Anfiteatro Romano di Catania

È una imponente struttura costruita durante la dominazione romana a Catania; si ipotizza che l’inizio di tale opera sia avvenuta intorno al II secolo d.C. in una zona chiamata Monte Vergine e un tempo adibita a necropoli. Intorno al III secolo si ebbe un ampliamento che ne triplicò la capienza. Ciò che si vede lo dobbiamo agli scavi di inizio 1900 in piazza Stesicoro che riportarono alla luce una piccola porzione del grandioso anfiteatro, uno dei più grandi d’Italia, il secondo dopo il Colosseo.
Di forma ellittica, aveva un asse maggiore di 70 metri e uno minore di 50 metri, con i suoi 300 metri di estensione perimetrale si stima potesse contenere circa 30.000 persone. Probabilmente per l’anfiteatro era prevista anche una copertura con grandi teli per il riparo dal forte 
sole o dalla pioggia ed aveva un collegamento con l’acquedotto per poter inondare l’arena e permettere la rappresentazione delle naumachie, vere e proprie battaglie navali.

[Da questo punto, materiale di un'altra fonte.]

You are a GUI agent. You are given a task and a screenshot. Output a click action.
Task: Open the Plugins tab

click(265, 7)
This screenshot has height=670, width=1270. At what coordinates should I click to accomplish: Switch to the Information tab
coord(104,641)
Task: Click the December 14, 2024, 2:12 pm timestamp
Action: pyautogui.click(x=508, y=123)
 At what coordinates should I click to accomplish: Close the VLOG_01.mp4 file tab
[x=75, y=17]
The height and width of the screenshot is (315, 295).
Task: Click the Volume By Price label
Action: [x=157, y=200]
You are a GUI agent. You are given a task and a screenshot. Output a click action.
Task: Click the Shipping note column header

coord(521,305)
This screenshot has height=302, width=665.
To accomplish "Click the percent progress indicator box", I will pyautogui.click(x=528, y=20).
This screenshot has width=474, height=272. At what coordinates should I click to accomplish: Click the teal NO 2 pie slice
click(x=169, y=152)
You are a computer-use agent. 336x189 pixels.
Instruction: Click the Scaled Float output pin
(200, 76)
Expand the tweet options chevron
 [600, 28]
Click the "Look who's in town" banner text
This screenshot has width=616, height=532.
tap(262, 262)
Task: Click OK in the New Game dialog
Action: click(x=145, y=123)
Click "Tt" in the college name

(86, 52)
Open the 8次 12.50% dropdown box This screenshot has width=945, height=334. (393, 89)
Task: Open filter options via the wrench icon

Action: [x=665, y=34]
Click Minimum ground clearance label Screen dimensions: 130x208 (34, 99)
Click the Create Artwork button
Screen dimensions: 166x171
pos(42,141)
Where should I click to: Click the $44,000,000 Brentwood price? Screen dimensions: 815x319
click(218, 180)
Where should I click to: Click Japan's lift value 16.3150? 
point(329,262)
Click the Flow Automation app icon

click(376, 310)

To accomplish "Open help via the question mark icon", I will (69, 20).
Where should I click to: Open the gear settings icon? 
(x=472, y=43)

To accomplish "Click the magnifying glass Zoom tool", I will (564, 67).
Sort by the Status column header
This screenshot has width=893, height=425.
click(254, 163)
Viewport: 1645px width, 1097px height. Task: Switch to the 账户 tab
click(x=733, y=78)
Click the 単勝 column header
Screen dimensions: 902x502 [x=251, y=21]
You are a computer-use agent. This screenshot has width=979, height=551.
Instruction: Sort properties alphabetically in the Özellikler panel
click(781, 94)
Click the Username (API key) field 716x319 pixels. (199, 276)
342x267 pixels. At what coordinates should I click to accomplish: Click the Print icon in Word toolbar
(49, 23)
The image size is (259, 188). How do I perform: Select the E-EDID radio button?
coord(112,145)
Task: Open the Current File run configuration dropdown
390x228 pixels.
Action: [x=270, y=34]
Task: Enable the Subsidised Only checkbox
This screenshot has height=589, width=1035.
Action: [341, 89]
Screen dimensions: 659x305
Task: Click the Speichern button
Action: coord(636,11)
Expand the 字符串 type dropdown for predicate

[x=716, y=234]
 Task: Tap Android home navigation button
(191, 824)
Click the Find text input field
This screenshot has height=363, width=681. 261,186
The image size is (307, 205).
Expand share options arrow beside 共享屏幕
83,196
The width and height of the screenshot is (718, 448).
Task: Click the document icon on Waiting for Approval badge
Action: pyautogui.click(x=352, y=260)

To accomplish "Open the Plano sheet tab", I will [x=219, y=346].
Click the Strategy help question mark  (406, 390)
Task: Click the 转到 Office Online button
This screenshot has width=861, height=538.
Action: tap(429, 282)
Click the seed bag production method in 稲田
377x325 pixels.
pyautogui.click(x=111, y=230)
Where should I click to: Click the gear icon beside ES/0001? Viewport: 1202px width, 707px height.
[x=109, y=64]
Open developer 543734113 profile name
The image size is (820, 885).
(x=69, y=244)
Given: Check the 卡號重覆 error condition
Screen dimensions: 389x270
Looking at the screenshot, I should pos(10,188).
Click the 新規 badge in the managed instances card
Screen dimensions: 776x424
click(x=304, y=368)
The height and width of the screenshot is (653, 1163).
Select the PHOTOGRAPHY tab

Oggi più della metà dell’intera struttura e sotto i palazzi. Purtroppo per varie vicissitudini è stato più volte messo in sicurezza e più volte aperto e chiuso al pubblico. Varie leggende e storie popolari lo avvolgono di mistero, una di queste è quella di una scolaresca che, insinuatasi nella struttura per una visita, non ne sia più uscita, ma fortunatamente sono solo leggende che ne aumentano il fascino narrativo.